The coronavirus crisis has hit young people hard, CBS confirms. An increasing number of young people from 18 to 25 have mental health issues. In the crisis that has risen from 12 to 24 percent: “This is characterised by gloom, depression, nervousness, agitation and unhappiness.”
Miss ‘very much’
Were students upset at being unable to go to in-person classes during the lockdown? The higher the level of education, the worse they found the situation. A quarter of senior secondary vocational education students (MBO) missed the classes ‘very much’, CBS writes, as opposed to 40 percent of higher professional education students (HBO) and half of research-oriented higher education students (WO).
Almost half of the students suffer more from study stress than before the coronavirus outbreak, according to the students themselves. A small number of students actually had less stress than before: one in eight in higher professional education and more than one in six in research-oriented higher education.
Stress about the future increases as students get further advanced in their study programme, CBS observes. 40 percent of 19-year-old research-oriented higher education students sometimes suffer stress about their future career and 23 percent about finding housing. “Among 23-year-old research-oriented higher education students the figures are 68 and 50 percent respectively.”
But the stress does not always come from outside.

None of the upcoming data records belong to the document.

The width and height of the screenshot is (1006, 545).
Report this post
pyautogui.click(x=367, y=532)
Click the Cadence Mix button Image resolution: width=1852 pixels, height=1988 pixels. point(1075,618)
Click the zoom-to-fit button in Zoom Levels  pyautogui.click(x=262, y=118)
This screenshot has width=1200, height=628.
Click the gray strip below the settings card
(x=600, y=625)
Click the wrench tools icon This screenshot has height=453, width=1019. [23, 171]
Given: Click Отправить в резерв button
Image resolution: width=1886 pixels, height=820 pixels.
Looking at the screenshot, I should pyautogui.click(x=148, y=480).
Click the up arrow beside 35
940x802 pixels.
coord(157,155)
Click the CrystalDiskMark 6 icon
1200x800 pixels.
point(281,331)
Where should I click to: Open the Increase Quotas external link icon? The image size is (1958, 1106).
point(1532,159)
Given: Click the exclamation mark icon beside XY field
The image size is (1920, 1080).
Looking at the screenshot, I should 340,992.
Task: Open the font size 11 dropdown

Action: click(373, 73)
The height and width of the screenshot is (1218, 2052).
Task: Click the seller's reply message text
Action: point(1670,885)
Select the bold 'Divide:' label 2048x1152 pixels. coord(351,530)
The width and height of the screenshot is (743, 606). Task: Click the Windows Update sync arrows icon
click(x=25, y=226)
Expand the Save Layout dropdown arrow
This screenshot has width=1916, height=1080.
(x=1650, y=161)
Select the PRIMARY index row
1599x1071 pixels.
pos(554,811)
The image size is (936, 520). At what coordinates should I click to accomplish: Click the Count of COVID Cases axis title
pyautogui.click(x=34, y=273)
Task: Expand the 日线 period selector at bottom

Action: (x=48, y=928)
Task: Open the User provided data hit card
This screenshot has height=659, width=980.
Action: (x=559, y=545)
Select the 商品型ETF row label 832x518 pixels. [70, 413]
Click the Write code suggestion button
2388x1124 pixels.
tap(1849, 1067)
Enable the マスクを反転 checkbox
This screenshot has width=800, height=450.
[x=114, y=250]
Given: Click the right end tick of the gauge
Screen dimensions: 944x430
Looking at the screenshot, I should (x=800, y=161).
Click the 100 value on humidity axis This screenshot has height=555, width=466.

Students also feel pressure to meet their own expectations. It is striking that senior secondary vocational education students are a bit more relaxed about this than students in higher professional education and research-oriented higher education.
Only one in ten young people occasionally experience stress from social media. According to the statisticians, students in higher education are somewhat more susceptible to this. Almost a quarter of students in research-oriented higher education feel agitated when a message comes in that they cannot read straight away, as opposed to fifteen percent of students in senior secondary vocational education and higher professional education. Likes, shares and reactions to posts give almost half of the students in higher professional education and research-oriented higher education ‘a good feeling’, as opposed to 39 percent of senior secondary vocational education students.
The results of the survey are somewhat in line with previous studies, CBS writes. “The overall picture is that, in particular, the mental health of young people in the Netherlands has declined because of the coronavirus crisis.”
Among other studies, CBS refers to the survey by the RIVM and the Trimbos Institute that appeared last month. It reported that half of all students have mental health issues, roughly twice as many as CBS is now reporting about all young people.
Those results shocked student organisations and higher education institutions. Education Minister Ingrid van Engelshoven emphasised that a new lockdown of higher education would be bad for the mental health of students.
Two professors were, however, critical of the sample, because relatively few students completed the questionnaire: the response was only 11.7 percent. That would distort the findings. One of them, Peter van der Velden, has greater confidence in the sample taken by CBS. That achieved a response of 43 percent.